From: "Serge E. Hallyn" <serue-r/Jw6+rmf7HQT0dZR+AlfA@public.gmane.org>
To: Linux Containers <containers-qjLDD68F18O7TbgM5vRIOg@public.gmane.org>
Subject: [PATCH 1/3] restart: make sure all tasks are in sys_restart
Date: Tue, 29 Sep 2009 11:53:42 -0500 [thread overview]
Message-ID: <20090929165342.GA10076@us.ibm.com> (raw)
Make sure that all prepared tasks are in sys_restart before the
coordinator proceeds. Otherwise, it was possible for the last
task actually in sys_restart to sync before the straggler was in
sys_restart, sending that task a signal and causing that task to
exit.
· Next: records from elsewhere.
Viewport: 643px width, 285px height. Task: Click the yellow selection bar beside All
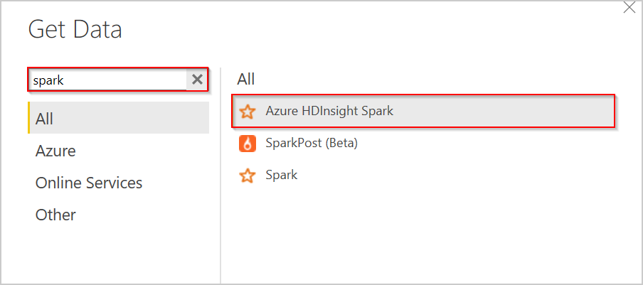(29, 118)
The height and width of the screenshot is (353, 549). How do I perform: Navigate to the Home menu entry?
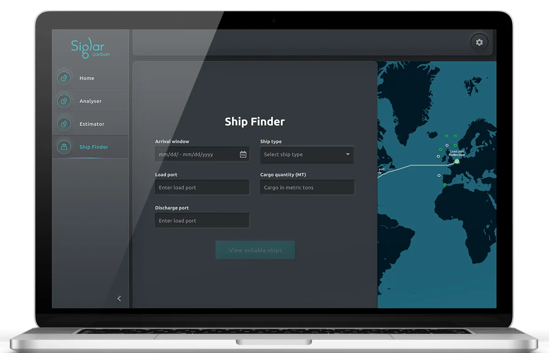click(x=87, y=78)
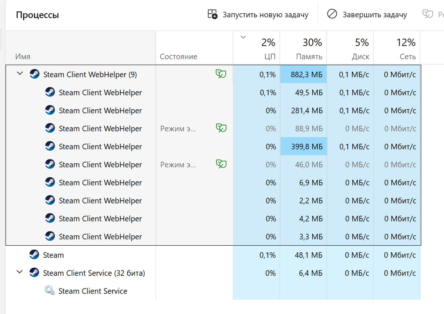Click Steam icon of Steam Client Service (32 бита)
The image size is (444, 314).
pyautogui.click(x=34, y=273)
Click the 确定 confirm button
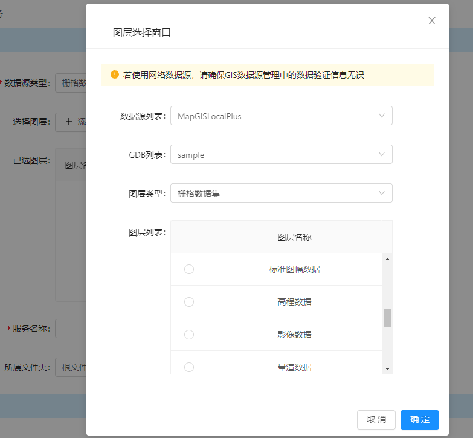473x438 pixels. coord(419,420)
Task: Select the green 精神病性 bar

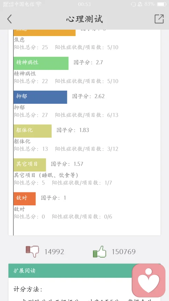Action: 41,63
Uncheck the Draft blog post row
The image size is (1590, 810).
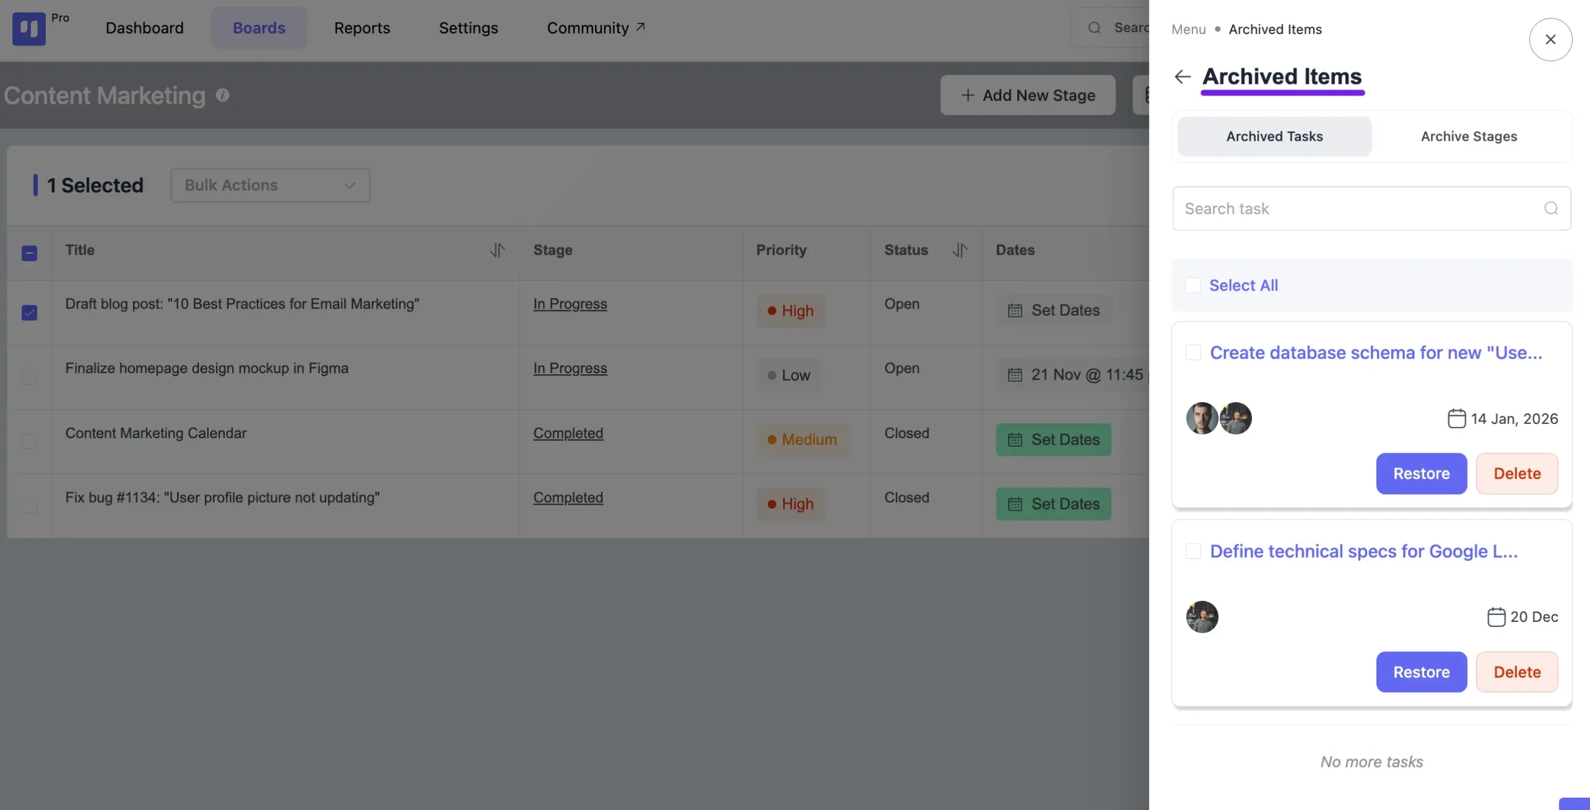[x=29, y=312]
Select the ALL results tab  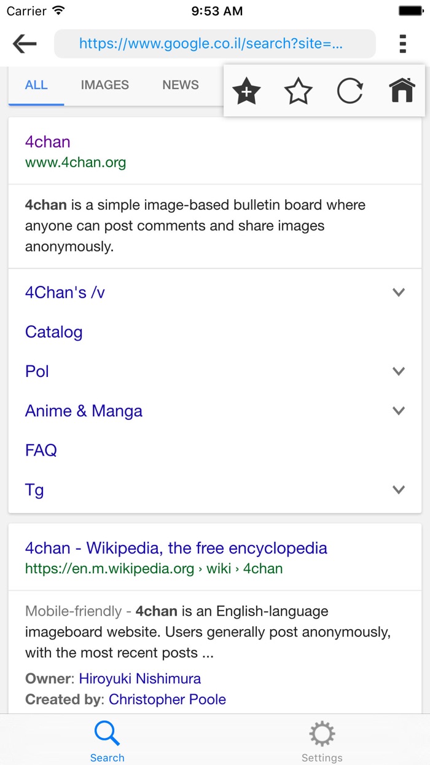36,85
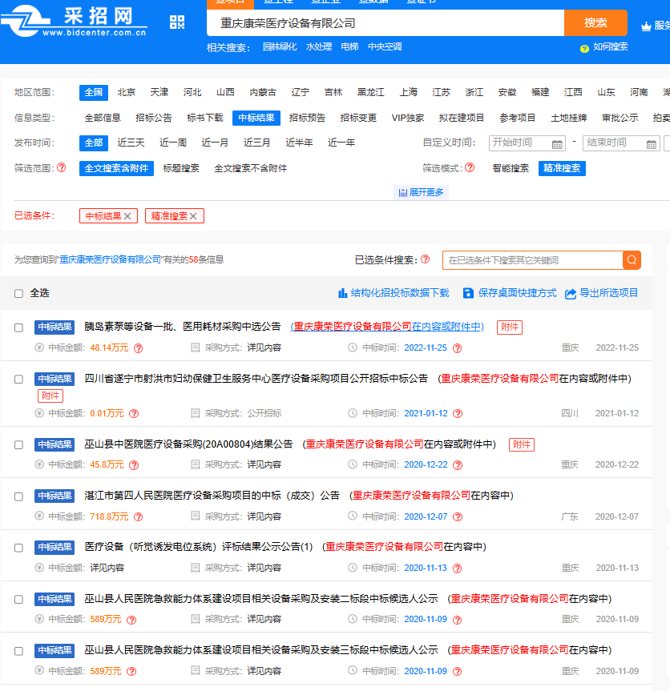Click the 结构化招投标数据下载 chart icon
The width and height of the screenshot is (670, 691).
(343, 293)
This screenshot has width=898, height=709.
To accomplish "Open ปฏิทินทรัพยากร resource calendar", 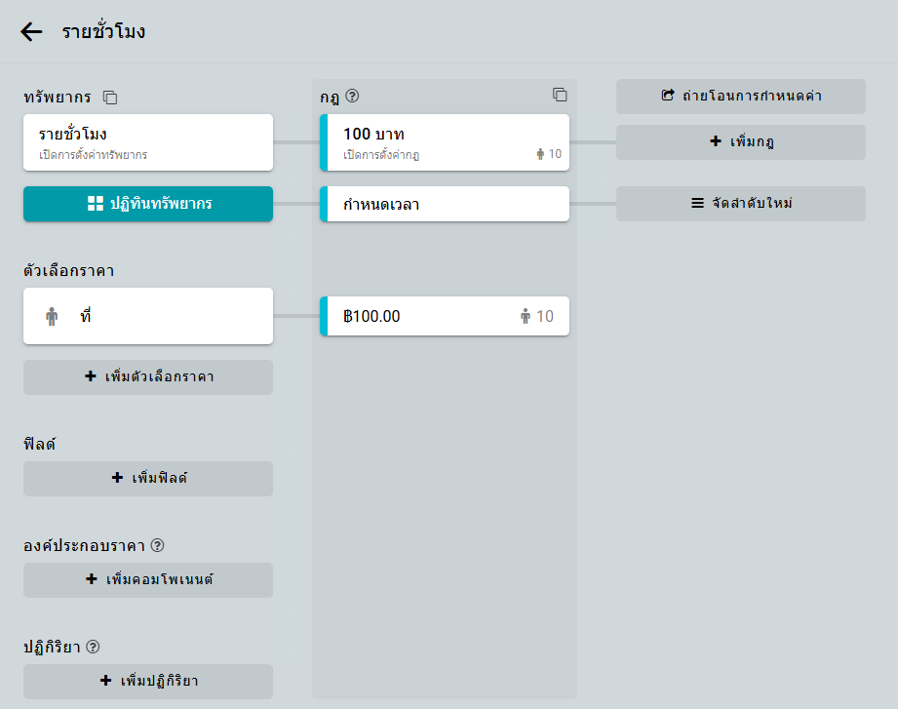I will pos(148,204).
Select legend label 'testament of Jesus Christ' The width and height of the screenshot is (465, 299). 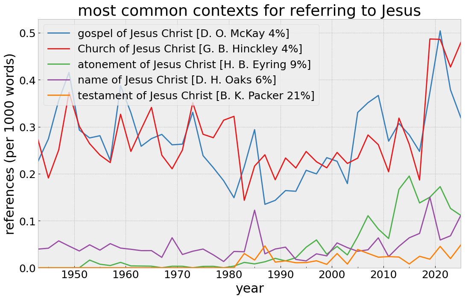pos(196,96)
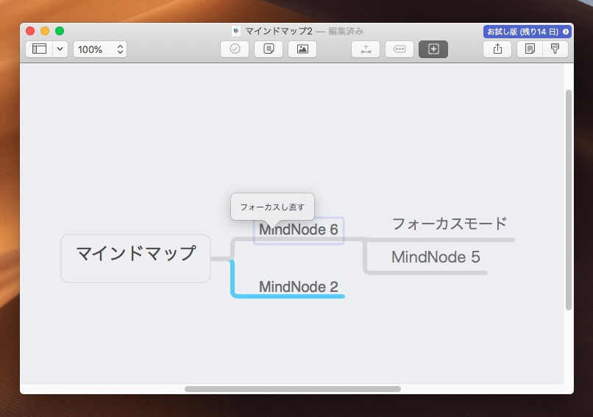
Task: Click the sidebar view toggle icon
Action: point(40,49)
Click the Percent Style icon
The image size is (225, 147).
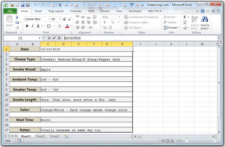click(113, 23)
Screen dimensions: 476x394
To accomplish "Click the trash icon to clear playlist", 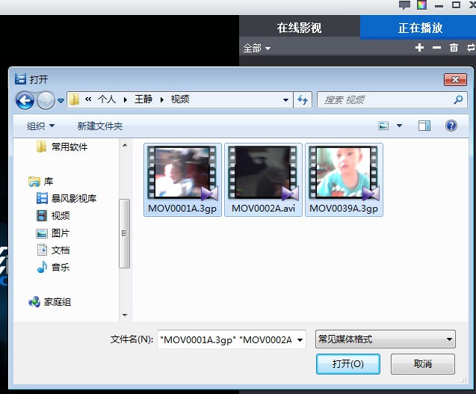I will click(x=454, y=48).
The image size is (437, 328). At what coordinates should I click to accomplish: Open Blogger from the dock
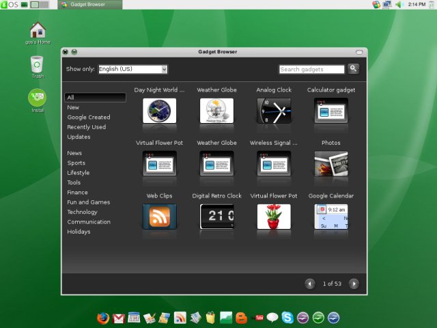tap(241, 318)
Then since there are not enough tasks completing restart,
the restart operation ends up hanging, waiting for the killed task.
Signed-off-by: Serge E. Hallyn <serue-r/Jw6+rmf7HQT0dZR+AlfA@public.gmane.org>
---
checkpoint/restart.c | 53 ++++++++++++++++++++++++++++++++++++++
checkpoint/sys.c | 1 +
include/linux/checkpoint_types.h | 2 +
3 files changed, 56 insertions(+), 0 deletions(-)
diff --git a/checkpoint/restart.c b/checkpoint/restart.c
index 543b380..849bda5 100644
--- a/checkpoint/restart.c
+++ b/checkpoint/restart.c
@@ -655,13 +655,35 @@ static struct ckpt_ctx *wait_checkpoint_ctx(void)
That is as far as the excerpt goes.